Wesentliche Erkenntnisse der Untersuchungen sind:

Der Bedarf an Erdgas ist kurzfristig nicht vollständig zu decken: Entfallen die russischen Erdgasimporte in den nächsten Monaten, könnten zu Hochlastzeiten im Winter in Deutschland bis zu 30 Prozent und in Europa bis zu 25 Prozent des Erdgasbedarfs nicht gedeckt werden, bezogen auf den Verbrauch aus dem Jahr 2021. Das Defizit sei durch fehlende Transportkapazitäten bedingt, so die Autoren. Selbst bei ausreichender Verfügbarkeit von Erdgas würden LNG-Terminals und Pipelines fehlen, um das Gas in Europa anzulanden und zu verteilen.

Auf- und Umbau der Infrastrukturen erforderlich: Die europäische Gasinfrastruktur, sowohl LNG-Terminals als auch Pipelines, sollte zügig aus- und umgebaut werden, so die Experten. Eine kurzfristig umsetzbare Maßnahme mit großem Effekt ist der Umbau von Verdichterstationen, um eine Flussumkehr in den Pipelines (‚Reverse-Flow‘) zu ermöglichen. LNG-Terminals sind notwendig, um zusätzliche Gasmengen in Europa anlanden zu können und ermöglichen zudem eine Diversifizierung des Erdgasbezugs.

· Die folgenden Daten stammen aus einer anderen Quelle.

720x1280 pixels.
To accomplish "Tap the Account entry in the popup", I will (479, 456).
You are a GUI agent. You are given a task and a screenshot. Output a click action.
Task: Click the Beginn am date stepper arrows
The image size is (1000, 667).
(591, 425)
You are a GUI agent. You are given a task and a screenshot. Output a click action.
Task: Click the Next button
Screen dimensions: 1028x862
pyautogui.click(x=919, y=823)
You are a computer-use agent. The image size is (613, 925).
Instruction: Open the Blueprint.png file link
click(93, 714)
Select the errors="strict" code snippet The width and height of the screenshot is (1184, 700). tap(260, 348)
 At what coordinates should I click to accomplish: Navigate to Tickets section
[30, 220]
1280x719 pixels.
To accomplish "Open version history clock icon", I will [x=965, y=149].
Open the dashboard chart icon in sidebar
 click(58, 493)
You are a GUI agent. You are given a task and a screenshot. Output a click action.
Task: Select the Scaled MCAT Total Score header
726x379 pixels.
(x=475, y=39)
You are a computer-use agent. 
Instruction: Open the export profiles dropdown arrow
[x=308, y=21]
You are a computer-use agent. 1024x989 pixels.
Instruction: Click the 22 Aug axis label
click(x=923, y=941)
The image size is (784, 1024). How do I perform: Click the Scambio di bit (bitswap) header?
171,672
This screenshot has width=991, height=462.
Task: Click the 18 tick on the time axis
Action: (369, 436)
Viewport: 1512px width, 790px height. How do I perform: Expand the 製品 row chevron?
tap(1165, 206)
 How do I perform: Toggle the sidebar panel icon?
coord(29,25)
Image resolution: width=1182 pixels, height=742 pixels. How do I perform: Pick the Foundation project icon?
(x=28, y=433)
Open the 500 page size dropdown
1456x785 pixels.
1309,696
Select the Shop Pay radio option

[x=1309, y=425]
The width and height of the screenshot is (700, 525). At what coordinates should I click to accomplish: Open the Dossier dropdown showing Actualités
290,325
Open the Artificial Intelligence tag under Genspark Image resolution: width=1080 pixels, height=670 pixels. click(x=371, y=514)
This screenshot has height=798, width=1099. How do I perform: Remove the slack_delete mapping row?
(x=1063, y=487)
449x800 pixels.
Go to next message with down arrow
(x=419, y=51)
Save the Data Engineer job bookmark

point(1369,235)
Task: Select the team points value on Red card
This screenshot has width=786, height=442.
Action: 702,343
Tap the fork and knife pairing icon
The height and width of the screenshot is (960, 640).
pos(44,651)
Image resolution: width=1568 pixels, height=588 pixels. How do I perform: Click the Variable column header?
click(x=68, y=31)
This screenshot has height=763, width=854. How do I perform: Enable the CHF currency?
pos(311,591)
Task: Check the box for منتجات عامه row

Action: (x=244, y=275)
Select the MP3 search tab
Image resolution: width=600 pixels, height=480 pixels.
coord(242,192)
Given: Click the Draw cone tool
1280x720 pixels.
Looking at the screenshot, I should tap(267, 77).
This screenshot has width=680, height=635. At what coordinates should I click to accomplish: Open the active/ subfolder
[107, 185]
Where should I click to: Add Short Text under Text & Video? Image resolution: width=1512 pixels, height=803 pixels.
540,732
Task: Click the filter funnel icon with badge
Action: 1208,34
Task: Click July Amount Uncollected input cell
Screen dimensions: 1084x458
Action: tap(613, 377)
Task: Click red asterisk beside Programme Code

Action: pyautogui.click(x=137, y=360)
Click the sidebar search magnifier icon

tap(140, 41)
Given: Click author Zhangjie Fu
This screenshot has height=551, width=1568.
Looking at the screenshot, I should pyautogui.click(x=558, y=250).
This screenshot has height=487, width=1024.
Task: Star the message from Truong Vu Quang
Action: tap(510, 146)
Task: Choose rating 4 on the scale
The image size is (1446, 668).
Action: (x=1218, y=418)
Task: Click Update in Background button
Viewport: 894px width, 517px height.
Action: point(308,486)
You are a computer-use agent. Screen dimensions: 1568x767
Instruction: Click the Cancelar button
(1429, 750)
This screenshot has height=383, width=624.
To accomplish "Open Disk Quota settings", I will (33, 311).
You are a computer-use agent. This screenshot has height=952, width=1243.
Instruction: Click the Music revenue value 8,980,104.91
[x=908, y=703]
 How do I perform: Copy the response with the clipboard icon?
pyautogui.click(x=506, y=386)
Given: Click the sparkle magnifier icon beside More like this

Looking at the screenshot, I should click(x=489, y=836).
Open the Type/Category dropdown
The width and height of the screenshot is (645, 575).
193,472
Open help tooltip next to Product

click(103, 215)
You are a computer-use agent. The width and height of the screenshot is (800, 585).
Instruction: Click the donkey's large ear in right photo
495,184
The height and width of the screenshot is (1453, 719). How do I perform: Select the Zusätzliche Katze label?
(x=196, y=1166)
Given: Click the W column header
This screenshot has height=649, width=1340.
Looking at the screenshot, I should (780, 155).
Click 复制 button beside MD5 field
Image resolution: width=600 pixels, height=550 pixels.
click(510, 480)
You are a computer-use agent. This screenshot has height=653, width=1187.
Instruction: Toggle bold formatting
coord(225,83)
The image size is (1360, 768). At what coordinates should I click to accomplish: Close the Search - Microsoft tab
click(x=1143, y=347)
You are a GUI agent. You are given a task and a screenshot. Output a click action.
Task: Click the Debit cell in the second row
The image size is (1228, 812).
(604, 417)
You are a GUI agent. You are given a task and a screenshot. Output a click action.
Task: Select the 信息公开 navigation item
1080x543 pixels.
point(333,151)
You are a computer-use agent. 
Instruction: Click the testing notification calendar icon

Senkung des Energieverbrauchs unabdingbar: Nur durch eine Senkung des Verbrauchs könne Europa unabhängig werden von russischem Erdgas, so die Autoren des Impulspapiers. Demnach sollten in den kommenden Jahren durch Energieeffizienz- (bspw. Gebäudedämmung) und Substitutionsmaßnahmen (bspw. Einsatz elektrischer Wärmepumpen) der Erdgasverbrauch in Gebäuden und Industrie gesenkt werden. Im Stromsektor könnte die Kohleverstromung auch mittelfristig von Bedeutung sein, um Erdgas einzusparen. Der EU-ETS sorgt dafür, dass die Emissionen in der Stromerzeugung europaweit begrenzt bleiben.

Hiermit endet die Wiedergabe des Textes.